La camarera escuchaba estoicamente, armada de paciencia. Les miraba sonriendo, con una sonrisa de desprecio que aquellos energúmenos ni siquiera supieron interpretar. Tomó nota de la comanda y a partir de ese momento el grupo se olvidó de ella. Progresivamente la mesa se fue llenado de pan, vino, all i oli  y todo tipo de carnes, de manera que  las bestias concentraron toda su atención en la pitanza.  Yo, mientras tanto, ya había terminado con los pies de cerdo. Esperaba  la cuenta para poder salir al porche a tomar el café, entretenido en observar, uno a uno, a los seis componentes que se habían sentado frente a mí.

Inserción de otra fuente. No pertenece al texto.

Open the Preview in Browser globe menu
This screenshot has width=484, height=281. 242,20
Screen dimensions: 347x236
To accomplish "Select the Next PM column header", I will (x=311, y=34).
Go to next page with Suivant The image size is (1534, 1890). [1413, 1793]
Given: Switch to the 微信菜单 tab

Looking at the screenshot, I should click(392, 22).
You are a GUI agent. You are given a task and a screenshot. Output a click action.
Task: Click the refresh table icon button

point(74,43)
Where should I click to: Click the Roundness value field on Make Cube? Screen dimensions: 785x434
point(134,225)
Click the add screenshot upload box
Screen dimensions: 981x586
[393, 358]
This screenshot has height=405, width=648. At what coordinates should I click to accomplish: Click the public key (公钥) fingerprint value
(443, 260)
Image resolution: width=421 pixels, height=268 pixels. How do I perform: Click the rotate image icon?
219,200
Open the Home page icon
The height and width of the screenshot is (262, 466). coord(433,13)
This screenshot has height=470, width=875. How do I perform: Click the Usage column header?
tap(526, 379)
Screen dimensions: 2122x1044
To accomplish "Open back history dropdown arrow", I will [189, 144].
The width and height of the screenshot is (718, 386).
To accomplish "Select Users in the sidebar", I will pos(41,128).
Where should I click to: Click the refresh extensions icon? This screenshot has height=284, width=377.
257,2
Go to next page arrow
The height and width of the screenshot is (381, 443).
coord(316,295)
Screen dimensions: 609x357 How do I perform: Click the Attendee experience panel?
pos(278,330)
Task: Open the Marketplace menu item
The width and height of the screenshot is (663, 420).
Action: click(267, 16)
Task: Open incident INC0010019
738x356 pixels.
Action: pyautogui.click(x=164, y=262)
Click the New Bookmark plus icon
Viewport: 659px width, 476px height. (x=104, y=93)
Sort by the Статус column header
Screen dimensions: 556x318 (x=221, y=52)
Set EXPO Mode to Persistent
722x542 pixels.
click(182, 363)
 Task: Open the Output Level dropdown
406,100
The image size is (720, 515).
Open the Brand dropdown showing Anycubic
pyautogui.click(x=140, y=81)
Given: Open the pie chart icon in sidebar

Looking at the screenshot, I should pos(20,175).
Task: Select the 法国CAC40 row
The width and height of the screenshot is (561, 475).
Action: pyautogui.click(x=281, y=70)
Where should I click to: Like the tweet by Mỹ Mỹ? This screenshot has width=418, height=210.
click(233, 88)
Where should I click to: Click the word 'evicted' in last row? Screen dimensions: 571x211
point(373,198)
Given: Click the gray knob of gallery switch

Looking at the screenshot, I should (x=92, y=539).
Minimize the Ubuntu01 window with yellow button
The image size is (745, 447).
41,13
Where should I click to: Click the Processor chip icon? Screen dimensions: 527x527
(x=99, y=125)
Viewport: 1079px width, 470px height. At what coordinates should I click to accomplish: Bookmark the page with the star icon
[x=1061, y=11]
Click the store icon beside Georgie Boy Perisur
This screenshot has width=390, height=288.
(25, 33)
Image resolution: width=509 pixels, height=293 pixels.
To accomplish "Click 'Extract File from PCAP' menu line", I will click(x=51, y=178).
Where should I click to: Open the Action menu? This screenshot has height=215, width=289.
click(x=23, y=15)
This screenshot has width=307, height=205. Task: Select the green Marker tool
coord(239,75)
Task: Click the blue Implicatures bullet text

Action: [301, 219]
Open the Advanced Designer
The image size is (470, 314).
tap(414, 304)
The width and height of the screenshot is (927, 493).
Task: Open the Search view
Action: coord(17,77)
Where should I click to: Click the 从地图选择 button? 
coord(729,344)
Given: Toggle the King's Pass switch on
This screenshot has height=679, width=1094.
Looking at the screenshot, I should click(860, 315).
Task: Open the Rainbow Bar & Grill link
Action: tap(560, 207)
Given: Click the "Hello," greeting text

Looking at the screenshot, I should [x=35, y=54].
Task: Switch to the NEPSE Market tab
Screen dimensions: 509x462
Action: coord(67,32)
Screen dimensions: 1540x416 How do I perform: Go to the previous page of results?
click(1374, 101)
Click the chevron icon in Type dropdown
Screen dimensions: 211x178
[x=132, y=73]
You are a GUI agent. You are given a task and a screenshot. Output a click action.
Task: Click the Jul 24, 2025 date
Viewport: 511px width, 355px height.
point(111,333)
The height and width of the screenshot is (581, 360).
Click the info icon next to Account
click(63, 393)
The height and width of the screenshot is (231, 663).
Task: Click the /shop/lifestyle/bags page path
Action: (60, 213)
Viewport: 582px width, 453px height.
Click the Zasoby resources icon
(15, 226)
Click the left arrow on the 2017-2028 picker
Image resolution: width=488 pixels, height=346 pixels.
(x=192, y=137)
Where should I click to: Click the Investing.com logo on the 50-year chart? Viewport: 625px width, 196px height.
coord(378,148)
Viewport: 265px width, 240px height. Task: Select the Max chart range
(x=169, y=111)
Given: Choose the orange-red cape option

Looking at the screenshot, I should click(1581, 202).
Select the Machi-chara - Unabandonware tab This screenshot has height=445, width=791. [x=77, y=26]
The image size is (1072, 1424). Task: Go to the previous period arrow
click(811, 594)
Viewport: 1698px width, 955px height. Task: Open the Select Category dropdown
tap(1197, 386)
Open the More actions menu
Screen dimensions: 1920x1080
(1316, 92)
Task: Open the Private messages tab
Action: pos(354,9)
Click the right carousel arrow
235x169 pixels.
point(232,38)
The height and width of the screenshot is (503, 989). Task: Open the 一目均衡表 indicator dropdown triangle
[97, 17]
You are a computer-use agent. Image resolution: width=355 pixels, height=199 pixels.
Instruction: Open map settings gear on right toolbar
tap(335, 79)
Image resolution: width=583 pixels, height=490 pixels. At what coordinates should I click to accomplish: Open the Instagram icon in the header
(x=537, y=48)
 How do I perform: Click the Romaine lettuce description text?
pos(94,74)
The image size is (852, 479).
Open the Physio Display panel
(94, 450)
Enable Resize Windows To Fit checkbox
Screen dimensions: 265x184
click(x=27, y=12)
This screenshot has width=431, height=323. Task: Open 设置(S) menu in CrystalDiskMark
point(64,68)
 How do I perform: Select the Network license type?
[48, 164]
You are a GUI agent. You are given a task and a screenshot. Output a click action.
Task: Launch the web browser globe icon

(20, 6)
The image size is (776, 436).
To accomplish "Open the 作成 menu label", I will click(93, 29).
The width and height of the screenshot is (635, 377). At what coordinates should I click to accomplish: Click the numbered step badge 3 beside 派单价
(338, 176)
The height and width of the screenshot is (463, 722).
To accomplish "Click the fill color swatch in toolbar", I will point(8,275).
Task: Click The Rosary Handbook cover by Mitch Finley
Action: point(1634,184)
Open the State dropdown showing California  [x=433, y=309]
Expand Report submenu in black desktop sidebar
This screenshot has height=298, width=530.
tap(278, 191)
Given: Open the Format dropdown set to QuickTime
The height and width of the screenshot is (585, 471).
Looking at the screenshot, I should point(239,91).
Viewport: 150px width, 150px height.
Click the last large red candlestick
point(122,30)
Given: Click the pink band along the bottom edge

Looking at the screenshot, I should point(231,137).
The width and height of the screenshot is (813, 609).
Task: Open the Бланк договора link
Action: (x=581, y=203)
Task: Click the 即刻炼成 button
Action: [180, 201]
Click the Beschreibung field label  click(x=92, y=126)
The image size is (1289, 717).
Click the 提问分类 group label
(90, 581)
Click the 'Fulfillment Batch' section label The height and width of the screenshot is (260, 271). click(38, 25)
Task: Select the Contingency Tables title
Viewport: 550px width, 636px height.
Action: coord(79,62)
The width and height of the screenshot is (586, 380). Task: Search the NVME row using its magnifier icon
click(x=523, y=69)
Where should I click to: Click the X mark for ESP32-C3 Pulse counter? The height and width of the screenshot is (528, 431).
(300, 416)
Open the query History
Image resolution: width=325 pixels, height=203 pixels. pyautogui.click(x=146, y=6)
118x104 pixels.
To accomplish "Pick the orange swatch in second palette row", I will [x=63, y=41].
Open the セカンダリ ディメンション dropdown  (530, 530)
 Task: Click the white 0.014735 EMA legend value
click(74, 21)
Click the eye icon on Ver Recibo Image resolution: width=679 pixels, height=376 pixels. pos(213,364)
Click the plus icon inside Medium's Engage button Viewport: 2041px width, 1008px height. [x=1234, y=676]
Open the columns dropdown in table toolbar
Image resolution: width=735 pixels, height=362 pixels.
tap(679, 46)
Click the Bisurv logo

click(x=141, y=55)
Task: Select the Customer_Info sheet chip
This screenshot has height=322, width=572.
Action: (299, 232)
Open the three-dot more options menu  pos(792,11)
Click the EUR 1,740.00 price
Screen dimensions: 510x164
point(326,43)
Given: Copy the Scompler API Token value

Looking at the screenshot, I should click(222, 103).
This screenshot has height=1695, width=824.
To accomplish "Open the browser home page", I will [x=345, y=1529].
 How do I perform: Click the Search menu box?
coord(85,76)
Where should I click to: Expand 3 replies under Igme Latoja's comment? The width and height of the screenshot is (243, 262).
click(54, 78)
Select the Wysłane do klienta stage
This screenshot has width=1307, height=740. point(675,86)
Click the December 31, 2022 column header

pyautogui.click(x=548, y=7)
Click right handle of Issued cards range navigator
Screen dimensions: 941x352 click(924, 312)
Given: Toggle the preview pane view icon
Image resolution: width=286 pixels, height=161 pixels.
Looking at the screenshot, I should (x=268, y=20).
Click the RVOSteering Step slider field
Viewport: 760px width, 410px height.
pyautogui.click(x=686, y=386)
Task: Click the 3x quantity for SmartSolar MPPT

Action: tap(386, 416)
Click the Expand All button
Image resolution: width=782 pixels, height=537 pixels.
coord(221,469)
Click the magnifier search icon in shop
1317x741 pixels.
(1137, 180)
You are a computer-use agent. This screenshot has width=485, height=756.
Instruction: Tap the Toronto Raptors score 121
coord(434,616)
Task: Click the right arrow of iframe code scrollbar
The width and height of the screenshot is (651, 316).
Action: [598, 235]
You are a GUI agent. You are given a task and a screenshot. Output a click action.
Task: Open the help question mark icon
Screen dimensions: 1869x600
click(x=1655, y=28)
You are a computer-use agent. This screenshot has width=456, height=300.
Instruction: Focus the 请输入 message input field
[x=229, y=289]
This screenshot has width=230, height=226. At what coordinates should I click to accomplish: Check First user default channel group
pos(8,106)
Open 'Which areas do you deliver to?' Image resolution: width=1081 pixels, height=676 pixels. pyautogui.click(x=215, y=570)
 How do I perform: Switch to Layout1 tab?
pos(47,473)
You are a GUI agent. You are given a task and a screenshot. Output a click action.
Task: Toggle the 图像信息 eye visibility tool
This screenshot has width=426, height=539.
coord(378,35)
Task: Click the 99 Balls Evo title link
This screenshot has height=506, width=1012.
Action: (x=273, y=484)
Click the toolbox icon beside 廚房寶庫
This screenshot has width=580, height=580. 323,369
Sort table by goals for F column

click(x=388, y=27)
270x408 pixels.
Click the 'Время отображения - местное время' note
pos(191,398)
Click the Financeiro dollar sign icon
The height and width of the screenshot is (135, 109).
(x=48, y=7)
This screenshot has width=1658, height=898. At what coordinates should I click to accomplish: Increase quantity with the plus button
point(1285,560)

Y entonces me llevé la penúltima sorpresa de la jornada. Uno de ellos en realidad no era uno, sino una. Una caballera antidisturbios, una defensora  de la ley y el orden, una mossa d’esquadra riendo, gritando, golpeando la mesa y participando del festín  del mismo modo que el resto de sus compañeros. En  el aspecto de aquella mujer no había nada que hiciese pensar que lo era. De hecho, ante las imprecaciones procaces del mosso veterano,  fue una de las que más le había reído la gracia. Lo supe porque en un lance con uno de sus camaradas en el que chocaban las manos al modo de pulso, la postura  de costado reveló la silueta de sus pechos. De ella- más que de ningún otro componente- me llamó la atención una expresión bobalicona, enmarcada en una frente prominente, neardental,  muy próxima a la frontera convexa de una inteligencia normal  que hubiese hecho las delicias de Cesare Lombroso. 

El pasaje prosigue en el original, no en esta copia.